Data Science has many steps and pathways. Here’s some of the journey that data scientist take to finish his/her jobs.

This is data science for dummies part 1. For part 1 you can click here. In part 1, i explain to you what is data science using a venn diagram. In part 2, we are going to take the journey of a data scientist.

From : http://ltue.net/taking-first-step-writing-journey/

Planning

Data science is a job of a team. It can be a solo job, but it takes a unicorn (a very special someone than can do all of the data science skills). Data science team have to have a leader. This leader is responsible for all the planning and the division of the job or labor. When a project comes up, data scientist have to define clearly the goal of the project. After the goal has been define, the leader or the head start to organize the resources that the team had. This is for knowing what are the resources needed to achieve the goal. The next step of planning is to coordinate the people. The leader or the head coordinate the data science team in order to achieve the goal effectively. After the head coordinate the people, he/she create a timeline or schedule for the project so that the team has the motivation and the deadline finish every part of the project.

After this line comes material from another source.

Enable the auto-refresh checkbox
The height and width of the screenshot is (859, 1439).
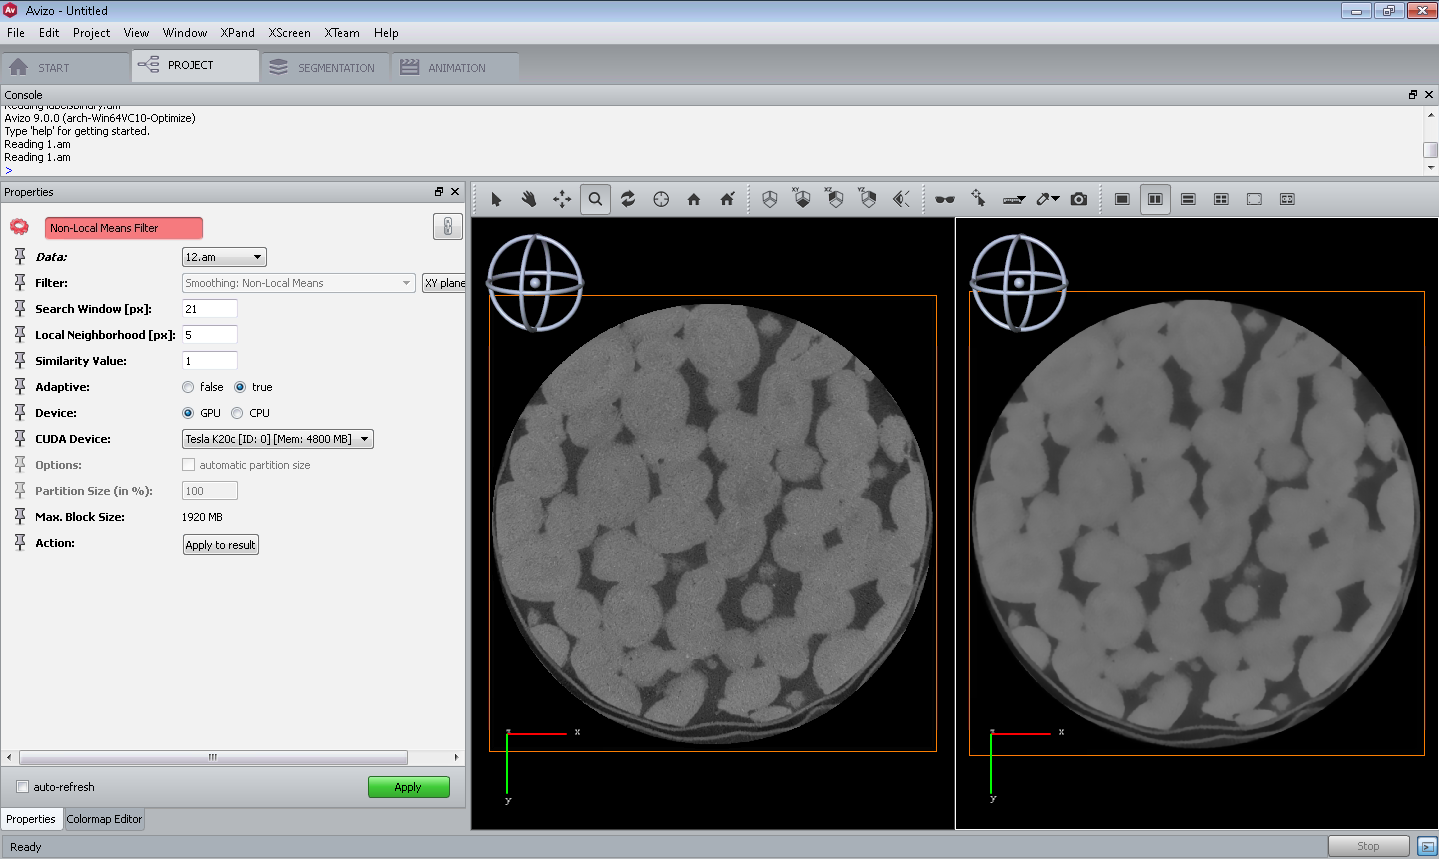coord(23,787)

The planning steps are over, now let’s go to the preparation of the data.

Preparation of the Data

This steps is so crucial and very important for data scientist. Data is everything for data scientist. A great source of data can make a significant better insight and model. That’s why the preparation of the data is include to the big 4 steps of data scientist journey. The first thing to do is get the data. The data can be from anywhere. The data can be from websites, application, survey, etc. The good thing to do is to get as many data as possible. The larger or bigger the data, the better the insight and the model. After the data has been acquired, clean the data. This step is also very important. Many times, the data that we acquired are not a good data. The data can have an outlier, a bias, or blank. This step is to prep the data so it can fit for getting an insight and a model. Sometimes, this steps is the most difficult and time consuming. After the data has been cleaned, we can explore the data. This step is the first step of getting the insight of the data before making a model. This step is use to take a quick glance of the data that we are dealing with. After we explore the data, we now what attribute of the data that have to be use or not. This step is filtering the data. Sometimes not all the attribute of the data is useful to get the insight or the model. That’s why we have to filter the attribute that is being use for getting an insight and model.

Modeling from the Data

Modeling is also a very important part of the data science journey. Modeling is use to predict the outcome of a new data from the old data. In modeling, we use a training and test data set. The model can be a regression or a classification depends on the type of the data. The first thing to do is to create the model from the data. This step required a machine learning knowledge. After you create the model, you have to validate the model. Does the model can predict an accurate outcome or not. When validating the model, you just test the model with a new data and look at the score. If the score is high enough, you can assume your model is quite accurate. The next step is evaluate the model. When evaluating the model, you have to look at the model and look at the attribute of the data. Can the model be more accurate or not. After you evaluate the model, you have to refine the model. This means that you have to look again or transform the data again to build a better model. You can create a benchmark so you have a goal for building a better model.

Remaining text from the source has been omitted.